In a 4-3 decision, the Court of Appeals of Maryland last week ruled that owners of pit bulls, or mixed breed pit bulls — and landlords who allow tenants to have such dogs — are strictly liable for damages resulting from the dog’s attack.

The decision modifies the state’s previous laws relating to pit bull attacks. It is no longer necessary in these cases to prove that a pit bull is dangerous. The presence of the animal on the premises is enough to establish a case for damages.

The victim in this case, a 10-year-old boy mauled by a pit bull, was seriously injured in the attack. He spent seventeen days in the pediatric intensive care unit, had additional surgeries, and spent a year in rehabilitation.

His parents filed a complaint seeking money damages against the dog’s owners, and their landlord, alleging negligence and strict liability. The dog’s owners subsequently declared bankruptcy.

At trial, the court ruled that there was insufficient evidence that the landlord knew of the vicious nature of the dog. But an appeals court later reversed that decision. The landlord’s insurer appealed to Maryland’s highest court, which upheld the appeals court’s imposition of liability against the landlord.
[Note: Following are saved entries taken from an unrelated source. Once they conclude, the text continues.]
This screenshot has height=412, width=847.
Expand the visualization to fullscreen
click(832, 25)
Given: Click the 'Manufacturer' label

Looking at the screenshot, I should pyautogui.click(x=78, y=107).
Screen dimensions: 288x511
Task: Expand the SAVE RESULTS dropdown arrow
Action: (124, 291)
In modifying the law, the justices conclude that pit bulls and cross-bred pit bulls are “inherently dangerous”, and the state is justified in imposing greater duties to hold owners and landlords liable for any attacks.

According to the attorney for the victim, experienced litigator Kevin Dunne with the Ober|Kaler law firm, the court’s decision is already stirring debate between animal rights groups and organizations that advocate for stronger laws to protect people from dog attacks. “In the end, however, pit bull owners and their landlords must be liable for the actions of these dogs,” he explains.